Opinión | Cielo abierto

Intemperie

Me vuelvo a preguntar por todas esas luces encendidas que parecen ofrecernos calor al otro lado

Ahora que nuestra vida parece concebirse al asomarse a otras, al adentrarse en rostros con sus estados exhibidos como un aluvión de inmediatez, me vuelvo a preguntar por todas esas luces encendidas que, a la hora de la cena, parecen ofrecernos calor al otro lado. Hablo de las ventanas que brillan en la oscuridad al recorrer la inmensidad total de una avenida, por ejemplo un domingo por la noche, cuando la calle es intemperie, porque ha llegado la hora del recogimiento. Si tuviera que nombrar uno de los motores más extraños y definitivos que me han llevado a escribir, porque me conmovía entonces y me sigue conmoviendo ahora, sería esa sensación de extrañamiento, de sentirte fuera de esas luces y querer traspasarlas. Cuántas historias, cuántas conversaciones y también qué silencios, cuántos abrazos dentro de una familia, cuántos recibimientos y cuántas despedidas; pero además cuántas soledades, cuántas aventuras y también cuántos miedos caben dentro de ese recuadro iluminado en mitad de la noche, en cada uno de ellos, como un mosaico abstracto sobre todos los grandes edificios en los que las ventanas se recortan por su marco de luz, sobre ese pentagrama de la oscuridad, como notas anárquicas que encuentran su sentido visual pulsadas desde lejos. Somos los autores de esa melodía, esbozamos la música callada de todas esas voces que parecen haberse conjurado más allá de nosotros, dentro de esas ventanas, con los hogares expuestos momentáneamente cada vez que adviertes una silueta o el destello de un televisor cuando se apaga. No es que cada ventana y cada luz sea una novela o pueda serlo: al otro lado espera una saga que nadie va a escribir, que se perderá como lágrimas en la lluvia, que se evaporará. Todos esos nombres, todos esos rostros. La pasión que habitó un día en el lecho vacío, con sábanas que aún seguían custodiando ese calor de cuerpos. Los libros que jamás serán leídos, la música que nunca volverá a ser escuchada, todos los momentos infinitos que son valiosos porque acabarán, porque ya han acabado, porque son un recuerdo antes de haber vivido.

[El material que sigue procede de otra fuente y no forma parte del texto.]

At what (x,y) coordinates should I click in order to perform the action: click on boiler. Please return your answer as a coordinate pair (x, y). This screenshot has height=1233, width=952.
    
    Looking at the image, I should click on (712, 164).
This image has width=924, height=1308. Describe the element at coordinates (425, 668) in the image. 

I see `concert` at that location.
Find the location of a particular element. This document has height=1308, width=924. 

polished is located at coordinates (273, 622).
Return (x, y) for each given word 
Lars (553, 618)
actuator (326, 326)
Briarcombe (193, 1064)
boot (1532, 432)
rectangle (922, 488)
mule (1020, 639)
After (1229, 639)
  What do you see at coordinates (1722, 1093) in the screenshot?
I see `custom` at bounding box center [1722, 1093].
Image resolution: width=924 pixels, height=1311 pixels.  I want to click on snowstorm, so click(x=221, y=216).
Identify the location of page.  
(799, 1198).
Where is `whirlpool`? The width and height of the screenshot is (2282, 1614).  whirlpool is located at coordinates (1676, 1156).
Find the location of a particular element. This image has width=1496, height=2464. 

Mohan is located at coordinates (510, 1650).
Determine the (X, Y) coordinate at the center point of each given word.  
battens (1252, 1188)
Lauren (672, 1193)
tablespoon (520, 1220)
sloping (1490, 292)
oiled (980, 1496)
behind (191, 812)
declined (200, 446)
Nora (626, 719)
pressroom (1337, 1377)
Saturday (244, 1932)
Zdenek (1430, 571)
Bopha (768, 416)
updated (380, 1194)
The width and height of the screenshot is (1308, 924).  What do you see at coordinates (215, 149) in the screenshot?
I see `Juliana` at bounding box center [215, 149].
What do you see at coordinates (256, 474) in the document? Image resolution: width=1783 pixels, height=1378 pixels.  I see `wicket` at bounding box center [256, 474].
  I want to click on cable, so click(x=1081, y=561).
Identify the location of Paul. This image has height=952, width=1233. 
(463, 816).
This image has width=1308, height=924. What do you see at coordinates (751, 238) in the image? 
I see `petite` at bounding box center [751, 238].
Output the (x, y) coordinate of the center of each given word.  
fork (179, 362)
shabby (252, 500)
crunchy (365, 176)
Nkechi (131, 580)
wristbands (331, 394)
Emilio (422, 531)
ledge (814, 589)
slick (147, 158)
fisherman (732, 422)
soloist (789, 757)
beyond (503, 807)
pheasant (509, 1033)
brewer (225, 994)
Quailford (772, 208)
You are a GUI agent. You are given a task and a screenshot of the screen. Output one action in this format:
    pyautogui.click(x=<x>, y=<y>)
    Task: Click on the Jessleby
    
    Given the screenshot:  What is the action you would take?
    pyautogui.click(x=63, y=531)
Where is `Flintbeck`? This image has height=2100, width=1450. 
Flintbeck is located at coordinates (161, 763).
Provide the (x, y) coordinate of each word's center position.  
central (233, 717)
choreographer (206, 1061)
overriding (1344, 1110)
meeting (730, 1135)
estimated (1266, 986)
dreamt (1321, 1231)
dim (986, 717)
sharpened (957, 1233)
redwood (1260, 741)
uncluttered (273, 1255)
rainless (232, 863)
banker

Los domingos por la tarde y por la noche deprimen mucho a la gente, entre otras cosas, por esta sensación. A mí me han desolado en ocasiones, con sus calles vacías. Por eso, casi siempre, he intentado volver a alguna parte. Los domingos por la noche tienes que poder volver a alguna parte o pertrecharte, hacerte fuerte y cuidar esa sensación, para empezar el lunes convencido. Pero si no estás en tu mejor momento, compañero del alma, o compañera, huye de los domingos por la noche y de esa vaga ilusión de lejanía cuando intuyes las vidas de los otros. Pero no olvides, también, que esas mismas vidas que imaginas, que has fotografiado en tu retina sin haberlas mirado en realidad, también guardarán sus propias sombras. Y que quizá hay alguien, silente al otro lado, que mira por la ventana y que te ve cruzar la calle solo, y quizá también piensa que vas hacia un lugar mucho mejor que el suyo. Porque al otro lado de todas esas luces, que pueden darnos un calor imaginado en la intemperie, también habitan el frío, y la incomprensión, y la necesidad de dar con alguien que, al menos una vez en todo el día, pase detrás de ti, mientras estás leyendo, o escribiendo o haciendo un crucigrama, y te acaricie el hombro.

Siempre me ha parecido que no hay mayor indicador que ese pequeño gesto, para la amistad y el amor, de la generosidad al egoísmo: de quien pasa a tu lado, en la intimidad de la cocina, o mientras lees tumbado en el sofá, y demora la mano en tu pelo, y comparte su tacto con el tuyo, y te hace sentirte menos solo en esa inmensidad que es también interior dentro de esa ventana iluminada, dentro de ese domingo por la tarde, a este lado del paraíso, dentro o fuera. Ese detalle mínimo, y su ausencia, puede anunciarlo todo.

Todo esto se parece más a una confesión que a un artículo; pero cuando la gente tiene la paciencia de leerte cada fin de semana, merece una cierta introspección, o esa lectura interna de una obra ofrecida en sus claves más sinceras. Dice Rafael Soler que hay dos tipos de escritores: los que escriben para que los quieran, y los que no saben que escriben para que los quieran. Estoy de acuerdo, en parte, pero hay otros motores: la desesperación, o una necesidad que te saca de todas las costuras y de todas las camas, de todos los silencios del deseo. No poder renunciar a lo que eres y no poder dejar de imaginar esas vidas lejanas como propias, con su íntimo temblor.